Transcribe exactly the lines from the one holding "You are a GUI" through the closing line of the entries below. Pictures stay out of the copy.

※ ※ ※

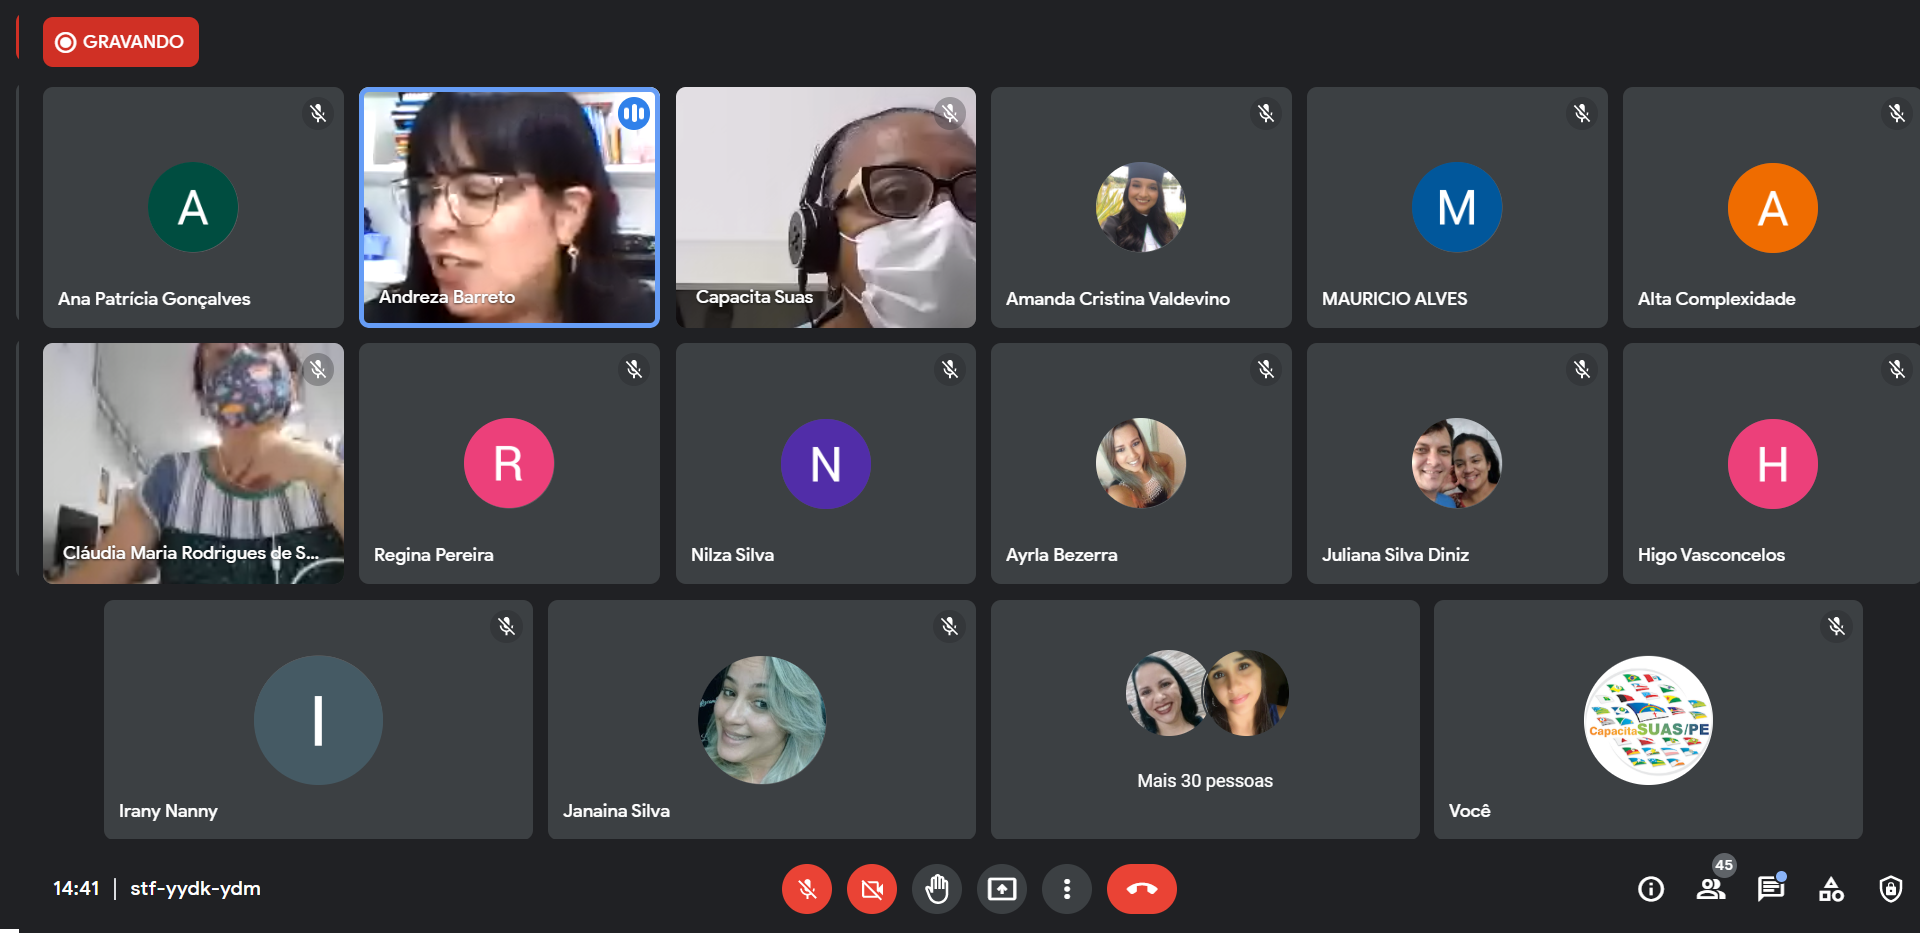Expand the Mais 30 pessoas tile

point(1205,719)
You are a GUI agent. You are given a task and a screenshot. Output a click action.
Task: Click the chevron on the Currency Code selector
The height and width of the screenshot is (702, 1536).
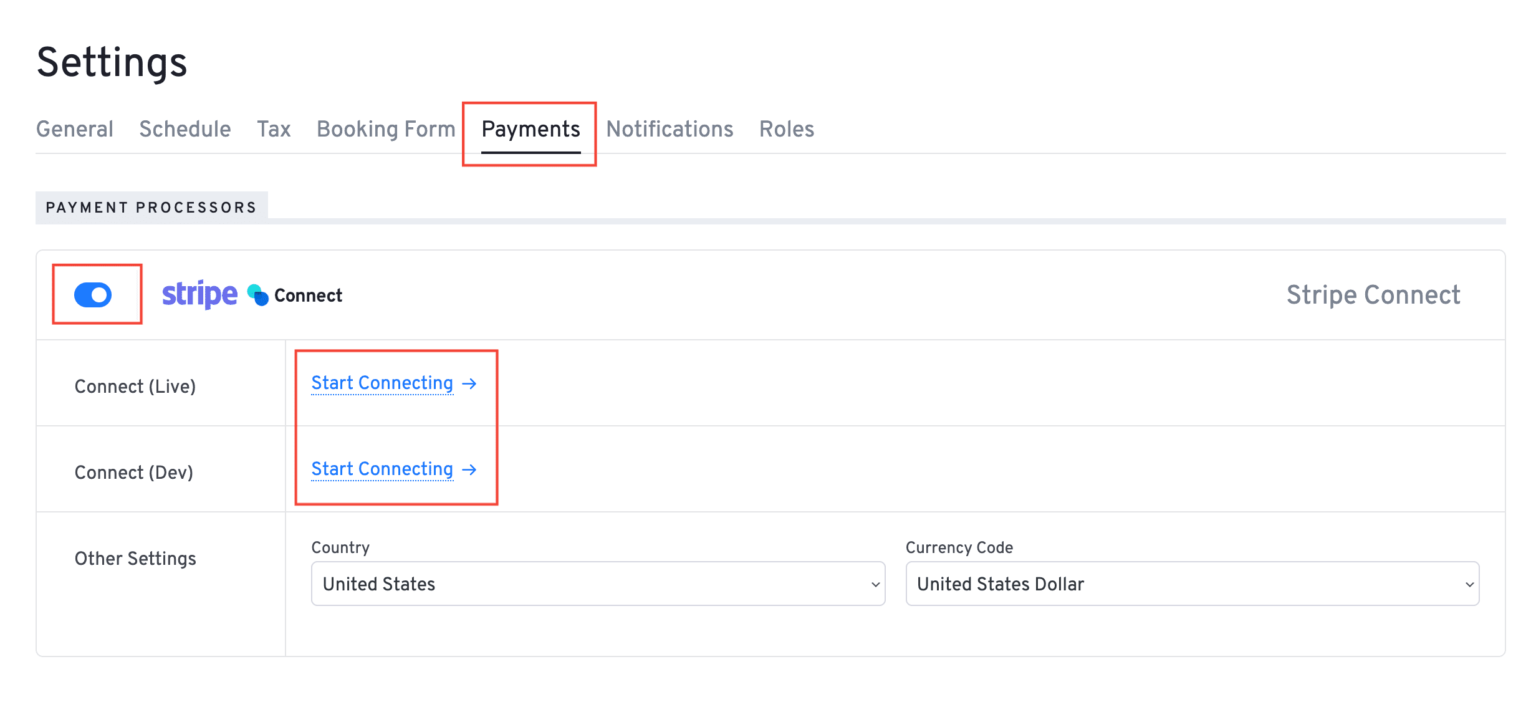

※ ※ ※

Expected answer:
You are a GUI agent. You are given a task and a screenshot. Output a click action.
Task: Click the chevron on the Currency Code selector
The height and width of the screenshot is (702, 1536).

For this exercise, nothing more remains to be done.